■ **Task to carry out**: Please output the records below word for word and omit the pictures.

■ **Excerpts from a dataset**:
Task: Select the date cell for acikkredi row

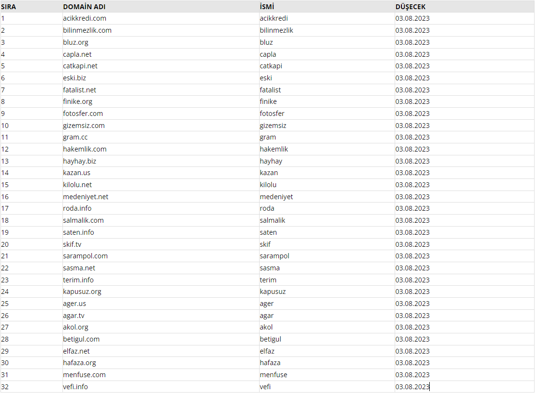Action: 464,18
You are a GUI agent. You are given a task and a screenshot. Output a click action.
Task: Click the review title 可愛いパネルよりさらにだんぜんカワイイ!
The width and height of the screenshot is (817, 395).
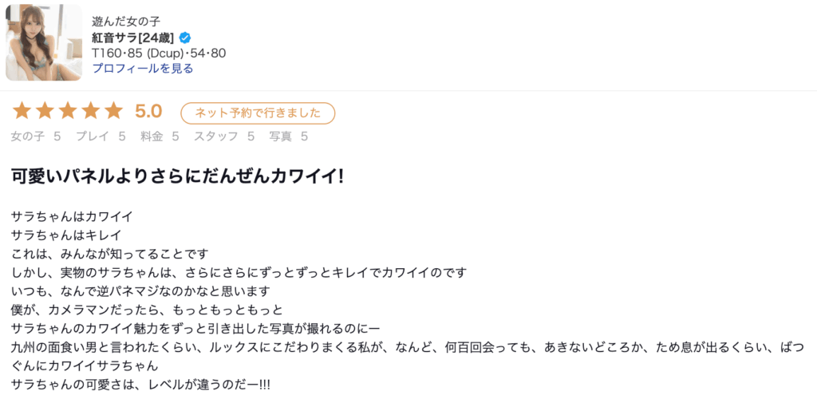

■ **Result for this exercise**:
Task: Select the date cell for acikkredi row

Action: 464,18
You are a GUI agent. You are given a task and a screenshot. Output a click action.
Task: Click the review title 可愛いパネルよりさらにだんぜんカワイイ!
The width and height of the screenshot is (817, 395).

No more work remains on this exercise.